Not condoning any shoddy move by google, but have you noticed how the ProtonMail UI is a shameless ripoff of gmail?

See these screenshots from ProtonMail:

https://protonmail.com/images/slider/compose.jpg

https://protonmail.com/images/slider/inbox.jpg

https://protonmail.com/images/slider/column-labels.jpg


First, there’s no copyright on a general style, or theme. Nor can it be patented or trademarked.

So, legally, this is already nothing.

Second, this is not something Google invented – Google started with webmail, but many other companies had designed stuff like the in-frame editor, or other concepts before Google.

So, even if ProtonMail outright copied Google, Google, because they copied together many other people’s ideas, wouldn’t have reached the Threshold of Originality.


They're called Design Patents. They exist. Apple vs Samsung was quite a famous case over them with hundreds of millions in damages on the line. I have no idea if Google is using Design Patents on their products but can if they choose.

https://techcrunch.com/2015/08/03/swipe-to-patent-design-pat...


ProtonMail is in Switzerland. Neither in Switzerland nor in the EU, Design Patents exist.


Your first sentence was broader than that. Far as EU, they're called registered designs. I don't know much about them past that they exist. They're also in Hague Agreement of WIPO which Switzerland is a party to. Apple's attack on Samsung in Germany was about them copying the interface and style. Situation isn't as clear cut to me given the above.

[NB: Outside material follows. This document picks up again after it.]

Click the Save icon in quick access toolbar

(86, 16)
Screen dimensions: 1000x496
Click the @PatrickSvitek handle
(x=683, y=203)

Even if nothing applied in Switzerland, the countries supporting such things might block their local presence there under grounds of violations. This risk actually is why some companies, esp Chinese, won't do business in the U.S.. If this played out, they'd be blocked from serving customers in U.S. or any nation that upholded the claim against them.

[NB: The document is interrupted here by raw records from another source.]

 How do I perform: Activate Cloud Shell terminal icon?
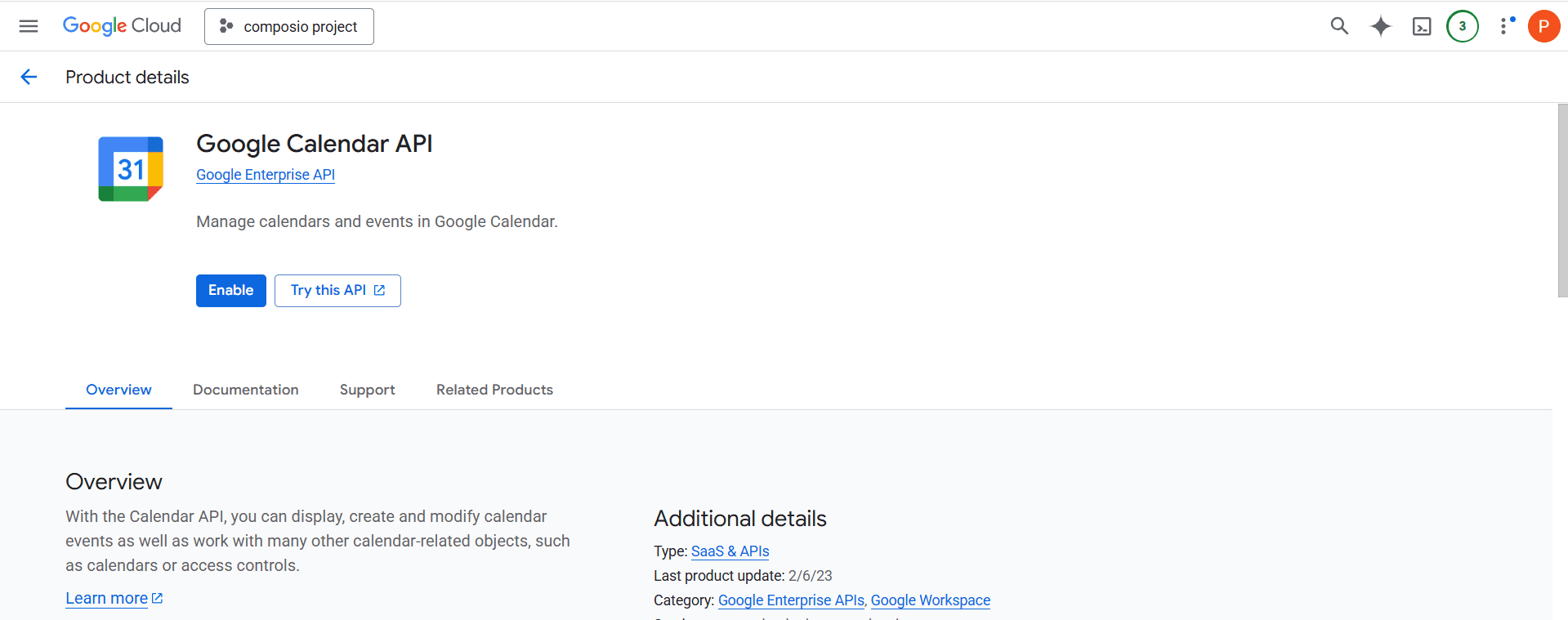[1422, 26]
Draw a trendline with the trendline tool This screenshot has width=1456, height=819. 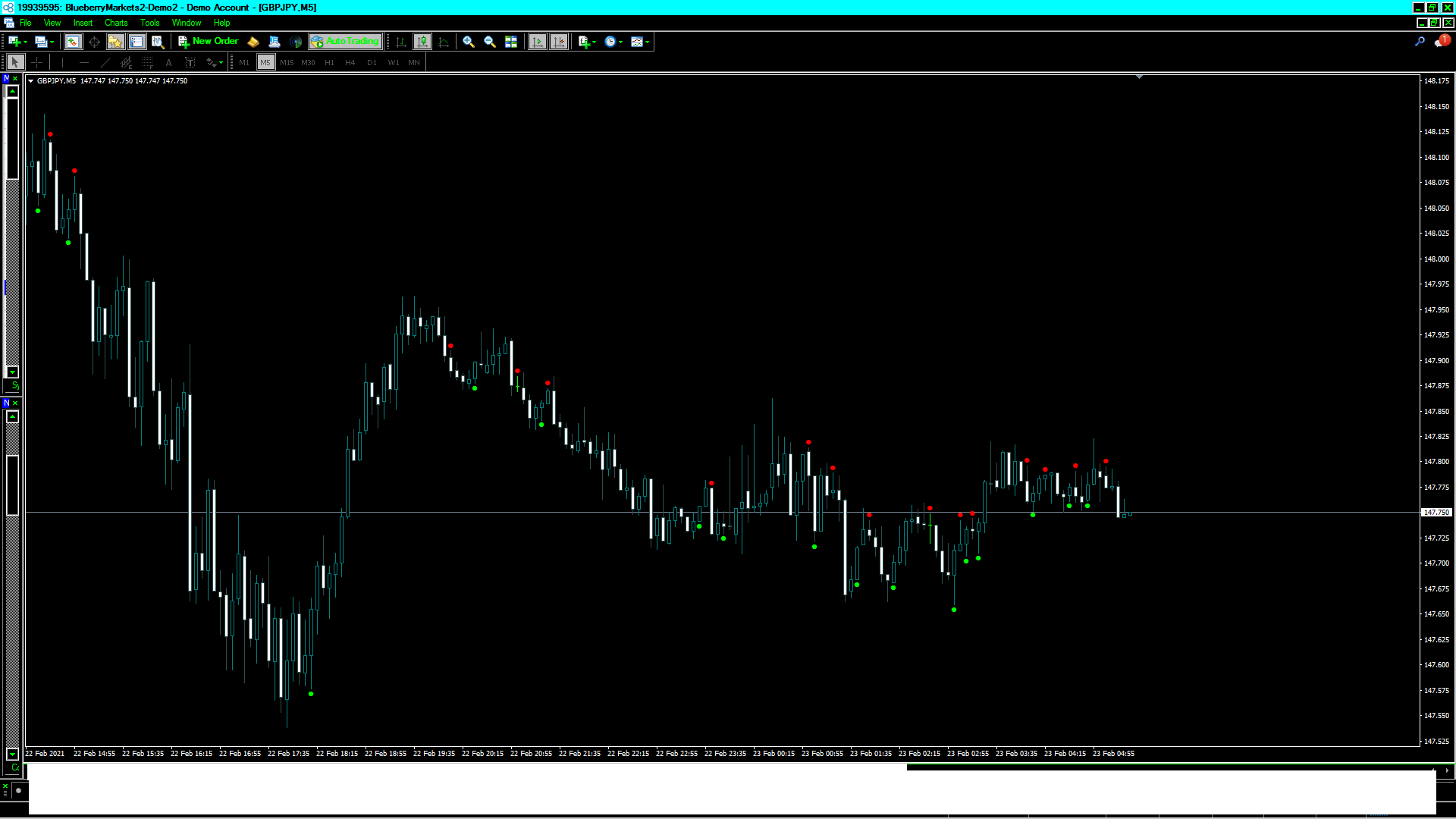click(x=105, y=62)
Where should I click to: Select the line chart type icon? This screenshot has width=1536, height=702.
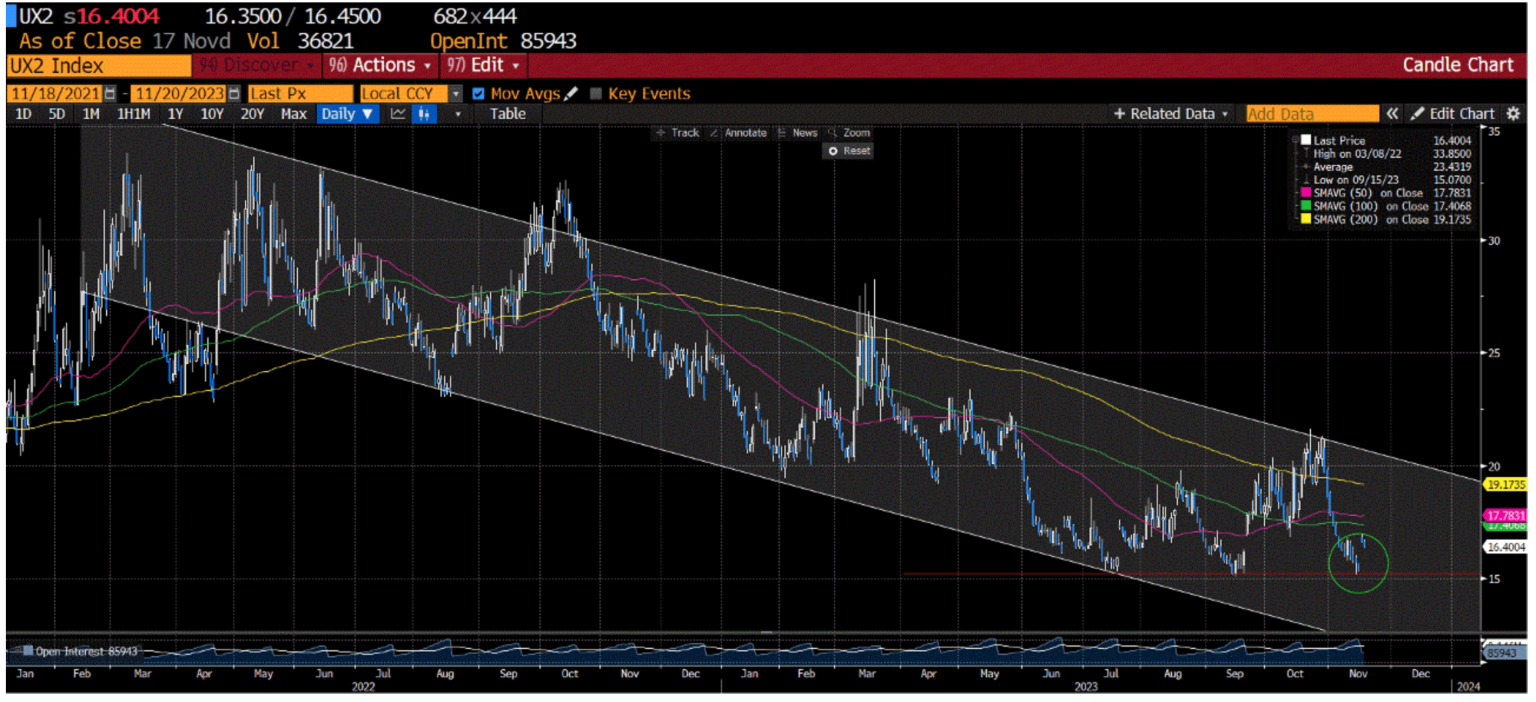coord(397,113)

Resembles OWA and just about every other email web app. I don't follow your logic here.


In the same way that google Sheets is a shameless ripoff of MS excel.

You might not like it, but it is generally legal to create products that clone others.

edit: spelling


That actually looks quite different from Gmail to me, with the exception of the pop-out compose window. If anything the two-column layout reminds me more of Apple's Mail app.